- _WHAT YOU HAVE TO DO_:
Word for word, retype every line of the data.

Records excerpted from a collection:
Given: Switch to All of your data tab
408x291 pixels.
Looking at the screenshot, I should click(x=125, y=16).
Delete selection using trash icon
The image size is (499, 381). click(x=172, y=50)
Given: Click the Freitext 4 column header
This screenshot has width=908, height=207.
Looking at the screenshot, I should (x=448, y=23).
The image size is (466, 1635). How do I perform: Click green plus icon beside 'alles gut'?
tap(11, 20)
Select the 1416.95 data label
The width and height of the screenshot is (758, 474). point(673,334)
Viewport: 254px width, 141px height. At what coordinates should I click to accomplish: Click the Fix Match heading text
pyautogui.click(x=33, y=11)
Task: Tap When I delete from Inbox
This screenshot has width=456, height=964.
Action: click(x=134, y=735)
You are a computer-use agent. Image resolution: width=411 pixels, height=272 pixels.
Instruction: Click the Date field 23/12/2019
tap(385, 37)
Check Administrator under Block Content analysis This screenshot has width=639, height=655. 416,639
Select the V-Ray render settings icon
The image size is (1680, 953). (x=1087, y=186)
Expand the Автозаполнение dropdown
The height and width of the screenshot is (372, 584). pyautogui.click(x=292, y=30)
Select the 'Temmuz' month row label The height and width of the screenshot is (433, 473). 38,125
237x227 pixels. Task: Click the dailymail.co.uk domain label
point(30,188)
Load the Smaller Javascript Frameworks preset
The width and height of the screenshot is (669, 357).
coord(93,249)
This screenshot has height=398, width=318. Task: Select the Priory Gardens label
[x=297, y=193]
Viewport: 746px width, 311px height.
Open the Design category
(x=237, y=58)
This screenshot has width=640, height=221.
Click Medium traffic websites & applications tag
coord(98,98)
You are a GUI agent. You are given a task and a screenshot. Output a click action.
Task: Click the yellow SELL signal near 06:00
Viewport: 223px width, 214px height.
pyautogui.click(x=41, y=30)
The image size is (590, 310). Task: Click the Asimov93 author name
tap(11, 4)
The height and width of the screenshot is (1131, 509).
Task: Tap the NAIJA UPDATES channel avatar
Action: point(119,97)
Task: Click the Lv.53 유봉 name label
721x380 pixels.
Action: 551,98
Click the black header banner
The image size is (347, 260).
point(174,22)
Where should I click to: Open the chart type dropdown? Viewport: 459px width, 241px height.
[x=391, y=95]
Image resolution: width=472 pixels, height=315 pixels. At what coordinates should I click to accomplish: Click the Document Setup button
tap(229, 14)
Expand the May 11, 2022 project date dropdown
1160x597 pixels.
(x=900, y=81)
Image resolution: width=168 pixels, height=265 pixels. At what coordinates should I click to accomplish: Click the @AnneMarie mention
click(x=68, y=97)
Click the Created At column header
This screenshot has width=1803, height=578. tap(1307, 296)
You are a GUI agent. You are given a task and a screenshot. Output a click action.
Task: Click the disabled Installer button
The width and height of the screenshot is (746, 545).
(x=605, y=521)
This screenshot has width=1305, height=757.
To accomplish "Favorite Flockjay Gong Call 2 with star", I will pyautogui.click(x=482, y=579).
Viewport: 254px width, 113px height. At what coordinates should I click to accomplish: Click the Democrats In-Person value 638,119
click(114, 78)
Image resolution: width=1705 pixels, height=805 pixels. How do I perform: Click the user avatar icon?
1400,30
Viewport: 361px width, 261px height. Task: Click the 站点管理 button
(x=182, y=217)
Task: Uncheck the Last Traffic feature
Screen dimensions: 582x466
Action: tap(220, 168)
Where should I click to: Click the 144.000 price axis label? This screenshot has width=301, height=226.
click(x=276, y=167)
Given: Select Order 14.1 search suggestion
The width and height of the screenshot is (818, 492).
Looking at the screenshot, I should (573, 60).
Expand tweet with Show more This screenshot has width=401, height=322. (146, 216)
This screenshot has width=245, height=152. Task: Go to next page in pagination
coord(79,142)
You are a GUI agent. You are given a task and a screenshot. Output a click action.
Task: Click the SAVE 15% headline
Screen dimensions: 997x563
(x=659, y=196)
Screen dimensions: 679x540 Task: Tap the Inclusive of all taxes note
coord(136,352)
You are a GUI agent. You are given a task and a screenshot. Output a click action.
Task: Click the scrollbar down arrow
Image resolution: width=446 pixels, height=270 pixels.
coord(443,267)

- _WRITTEN SOLUTION_:
Given: Switch to All of your data tab
408x291 pixels.
Looking at the screenshot, I should click(x=125, y=16).
Delete selection using trash icon
The image size is (499, 381). click(x=172, y=50)
Given: Click the Freitext 4 column header
This screenshot has width=908, height=207.
Looking at the screenshot, I should (x=448, y=23).
The image size is (466, 1635). How do I perform: Click green plus icon beside 'alles gut'?
tap(11, 20)
Select the 1416.95 data label
The width and height of the screenshot is (758, 474). point(673,334)
Viewport: 254px width, 141px height. At what coordinates should I click to accomplish: Click the Fix Match heading text
pyautogui.click(x=33, y=11)
Task: Tap When I delete from Inbox
This screenshot has width=456, height=964.
Action: click(x=134, y=735)
You are a computer-use agent. Image resolution: width=411 pixels, height=272 pixels.
Instruction: Click the Date field 23/12/2019
tap(385, 37)
Check Administrator under Block Content analysis This screenshot has width=639, height=655. 416,639
Select the V-Ray render settings icon
The image size is (1680, 953). (x=1087, y=186)
Expand the Автозаполнение dropdown
The height and width of the screenshot is (372, 584). pyautogui.click(x=292, y=30)
Select the 'Temmuz' month row label The height and width of the screenshot is (433, 473). 38,125
237x227 pixels. Task: Click the dailymail.co.uk domain label
point(30,188)
Load the Smaller Javascript Frameworks preset
The width and height of the screenshot is (669, 357).
coord(93,249)
This screenshot has height=398, width=318. Task: Select the Priory Gardens label
[x=297, y=193]
Viewport: 746px width, 311px height.
Open the Design category
(x=237, y=58)
This screenshot has width=640, height=221.
Click Medium traffic websites & applications tag
coord(98,98)
You are a GUI agent. You are given a task and a screenshot. Output a click action.
Task: Click the yellow SELL signal near 06:00
Viewport: 223px width, 214px height.
pyautogui.click(x=41, y=30)
The image size is (590, 310). Task: Click the Asimov93 author name
tap(11, 4)
The height and width of the screenshot is (1131, 509).
Task: Tap the NAIJA UPDATES channel avatar
Action: point(119,97)
Task: Click the Lv.53 유봉 name label
721x380 pixels.
Action: 551,98
Click the black header banner
The image size is (347, 260).
point(174,22)
Where should I click to: Open the chart type dropdown? Viewport: 459px width, 241px height.
[x=391, y=95]
Image resolution: width=472 pixels, height=315 pixels. At what coordinates should I click to accomplish: Click the Document Setup button
tap(229, 14)
Expand the May 11, 2022 project date dropdown
1160x597 pixels.
(x=900, y=81)
Image resolution: width=168 pixels, height=265 pixels. At what coordinates should I click to accomplish: Click the @AnneMarie mention
click(x=68, y=97)
Click the Created At column header
This screenshot has width=1803, height=578. tap(1307, 296)
You are a GUI agent. You are given a task and a screenshot. Output a click action.
Task: Click the disabled Installer button
The width and height of the screenshot is (746, 545).
(x=605, y=521)
This screenshot has width=1305, height=757.
To accomplish "Favorite Flockjay Gong Call 2 with star", I will pyautogui.click(x=482, y=579).
Viewport: 254px width, 113px height. At what coordinates should I click to accomplish: Click the Democrats In-Person value 638,119
click(114, 78)
Image resolution: width=1705 pixels, height=805 pixels. How do I perform: Click the user avatar icon?
1400,30
Viewport: 361px width, 261px height. Task: Click the 站点管理 button
(x=182, y=217)
Task: Uncheck the Last Traffic feature
Screen dimensions: 582x466
Action: tap(220, 168)
Where should I click to: Click the 144.000 price axis label? This screenshot has width=301, height=226.
click(x=276, y=167)
Given: Select Order 14.1 search suggestion
The width and height of the screenshot is (818, 492).
Looking at the screenshot, I should (573, 60).
Expand tweet with Show more This screenshot has width=401, height=322. (146, 216)
This screenshot has width=245, height=152. Task: Go to next page in pagination
coord(79,142)
You are a GUI agent. You are given a task and a screenshot. Output a click action.
Task: Click the SAVE 15% headline
Screen dimensions: 997x563
(x=659, y=196)
Screen dimensions: 679x540 Task: Tap the Inclusive of all taxes note
coord(136,352)
You are a GUI agent. You are given a task and a screenshot. Output a click action.
Task: Click the scrollbar down arrow
Image resolution: width=446 pixels, height=270 pixels.
coord(443,267)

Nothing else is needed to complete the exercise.